I used to bike ride and roller blade quite a bit. Now that may seem normal...but.... I would put great effort into riding as fast as I could reguardless of the traffic situation. I would strive to get to intersections and get through yellow lights at the very tail end hoping that drivers making left and right hand turns would see me. Roller blading: I would do this during lunch times at work. I did lot's of studio work in Hollywood at the time so I could be seen skating up and down the Hollywood and Sunset Blvds during lunch. I basically skated the same way I would ride a bike. I used to piss-off lots of drivers. I was also a competitive Ice Dancer in my youth that has resulted in a bad knee so I stay away from all that now.

ZORG38415.5599189815

High risk behavior...thy name is adhd

I am lucky to be alive and lucky to not have every std known to mankind...I was a prisoner of the moment most of my life...hey let's climb  that cliff!!  hey, I bet I can climb that tree higher than anyone, I can swing 6 monkee bars at a time... My parents asked the peditrican if there was something wrong with my bones  when I was 10 I'd had so many broken ones.  He said I was just accident prone...I know now..I suck at judging risk plus the fact I can be blissfully unaware of my surroundings...oops walked off a roof Ouch  hurts as bad  a doing a somersault to the ground  when you prove   you cant  do 6 monkee bars at once and both  types of falls break bones

As an adult I took drugs then stopped,  had a sports car drove like  a maniac then stopped,   had a period where I wasnt real careful about my sexual partners, sex while driving, in restaraunt bathrooms all part of that excitement seeking that was all about stimulation. I can see how hyperactivity   had so much to do with so many of the choice/decisons  i have made.  I was always seeking stimulation.   I do a lot better now  and have  for a while even before medication. Somewhere along the trip through life I realized I wasnt invulnerable.

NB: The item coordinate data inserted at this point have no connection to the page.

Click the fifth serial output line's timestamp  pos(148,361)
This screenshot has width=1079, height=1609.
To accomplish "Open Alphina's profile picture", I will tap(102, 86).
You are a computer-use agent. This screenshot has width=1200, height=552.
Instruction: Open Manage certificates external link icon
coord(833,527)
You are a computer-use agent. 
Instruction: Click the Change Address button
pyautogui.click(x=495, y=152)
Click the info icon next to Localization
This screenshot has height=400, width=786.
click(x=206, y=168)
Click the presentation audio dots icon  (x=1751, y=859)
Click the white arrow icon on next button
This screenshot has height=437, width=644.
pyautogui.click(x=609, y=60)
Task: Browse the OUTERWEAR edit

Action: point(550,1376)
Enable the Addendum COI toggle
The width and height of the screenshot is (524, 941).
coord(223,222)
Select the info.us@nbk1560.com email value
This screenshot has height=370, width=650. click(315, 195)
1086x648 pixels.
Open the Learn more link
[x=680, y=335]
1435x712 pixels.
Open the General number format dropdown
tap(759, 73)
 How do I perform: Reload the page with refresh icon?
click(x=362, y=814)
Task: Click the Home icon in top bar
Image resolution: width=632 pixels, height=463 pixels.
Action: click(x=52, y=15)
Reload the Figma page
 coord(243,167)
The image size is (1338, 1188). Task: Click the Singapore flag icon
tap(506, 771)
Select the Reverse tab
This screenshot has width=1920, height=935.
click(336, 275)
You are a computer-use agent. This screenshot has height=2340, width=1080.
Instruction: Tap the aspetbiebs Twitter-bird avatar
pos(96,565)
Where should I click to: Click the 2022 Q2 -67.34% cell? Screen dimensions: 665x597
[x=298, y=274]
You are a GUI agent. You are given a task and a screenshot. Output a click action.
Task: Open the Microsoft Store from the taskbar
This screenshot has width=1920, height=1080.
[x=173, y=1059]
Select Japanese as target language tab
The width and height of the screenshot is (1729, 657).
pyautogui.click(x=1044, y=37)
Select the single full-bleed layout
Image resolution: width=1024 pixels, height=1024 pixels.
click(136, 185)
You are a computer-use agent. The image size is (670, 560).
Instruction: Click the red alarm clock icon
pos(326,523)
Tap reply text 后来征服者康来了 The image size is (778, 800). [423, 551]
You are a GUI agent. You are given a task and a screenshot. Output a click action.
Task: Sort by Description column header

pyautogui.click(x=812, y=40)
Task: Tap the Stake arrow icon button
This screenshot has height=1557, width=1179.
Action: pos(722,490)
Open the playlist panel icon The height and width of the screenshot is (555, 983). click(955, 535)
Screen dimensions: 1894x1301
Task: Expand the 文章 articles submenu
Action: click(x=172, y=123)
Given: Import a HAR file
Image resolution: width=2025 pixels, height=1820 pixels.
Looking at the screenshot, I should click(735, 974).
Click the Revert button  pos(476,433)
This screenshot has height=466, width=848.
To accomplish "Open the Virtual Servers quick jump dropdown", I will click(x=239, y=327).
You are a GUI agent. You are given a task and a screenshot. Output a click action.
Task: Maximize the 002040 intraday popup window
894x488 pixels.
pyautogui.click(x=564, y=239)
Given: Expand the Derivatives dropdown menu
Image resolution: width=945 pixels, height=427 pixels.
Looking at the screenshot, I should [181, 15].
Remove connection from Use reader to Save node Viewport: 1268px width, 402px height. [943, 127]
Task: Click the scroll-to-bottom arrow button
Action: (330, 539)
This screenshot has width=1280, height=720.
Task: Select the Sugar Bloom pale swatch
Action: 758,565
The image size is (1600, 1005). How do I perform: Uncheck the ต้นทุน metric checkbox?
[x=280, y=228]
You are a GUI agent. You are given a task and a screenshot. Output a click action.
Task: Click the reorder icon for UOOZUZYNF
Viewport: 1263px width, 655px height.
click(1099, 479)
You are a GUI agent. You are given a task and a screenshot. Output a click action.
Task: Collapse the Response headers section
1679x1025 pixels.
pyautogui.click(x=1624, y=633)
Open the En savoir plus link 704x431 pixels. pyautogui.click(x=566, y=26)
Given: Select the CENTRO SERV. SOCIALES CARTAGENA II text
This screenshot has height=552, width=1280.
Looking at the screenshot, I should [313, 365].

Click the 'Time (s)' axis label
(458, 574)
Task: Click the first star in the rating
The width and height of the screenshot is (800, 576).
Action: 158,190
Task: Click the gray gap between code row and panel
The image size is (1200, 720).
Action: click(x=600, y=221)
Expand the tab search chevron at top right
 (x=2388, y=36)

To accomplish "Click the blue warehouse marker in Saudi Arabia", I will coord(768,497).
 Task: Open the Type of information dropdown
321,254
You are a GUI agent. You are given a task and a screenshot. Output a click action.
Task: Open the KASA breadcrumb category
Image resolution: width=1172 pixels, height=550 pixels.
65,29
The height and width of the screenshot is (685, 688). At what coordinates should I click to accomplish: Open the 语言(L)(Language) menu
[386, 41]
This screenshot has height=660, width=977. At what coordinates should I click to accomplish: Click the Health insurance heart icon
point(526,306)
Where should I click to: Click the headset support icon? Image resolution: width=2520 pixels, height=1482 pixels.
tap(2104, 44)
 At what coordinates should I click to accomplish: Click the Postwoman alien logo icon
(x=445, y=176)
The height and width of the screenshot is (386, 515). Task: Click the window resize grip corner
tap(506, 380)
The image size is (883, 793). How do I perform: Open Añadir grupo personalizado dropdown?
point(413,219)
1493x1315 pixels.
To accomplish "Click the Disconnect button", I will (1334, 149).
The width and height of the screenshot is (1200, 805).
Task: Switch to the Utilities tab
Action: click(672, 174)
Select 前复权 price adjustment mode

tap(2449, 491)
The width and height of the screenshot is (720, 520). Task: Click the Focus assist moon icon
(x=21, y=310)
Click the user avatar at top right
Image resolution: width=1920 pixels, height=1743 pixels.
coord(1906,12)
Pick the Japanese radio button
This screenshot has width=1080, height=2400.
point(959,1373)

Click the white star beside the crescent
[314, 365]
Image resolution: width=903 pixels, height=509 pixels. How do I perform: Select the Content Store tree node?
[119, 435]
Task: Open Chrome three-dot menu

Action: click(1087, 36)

That's so wierd. I've always avoided high risk activities and behavior like the plague. I think that may go with my hyperreactivity to stimuli, though. I cant handle too much stimulus. Adhd plus stimulus reactivity is a really strange combination!

High Risk is stimulating, thus High Risk equals ADHD.

Us ADHD people use our lives seeking activities that stimulate the hythalamus to produce those neurotransmitters we miss so dearly.

The cause is exactly the same, as to our addictive nature. We are born low on the Neurotransmitters: Dopamin and Noradrenalin.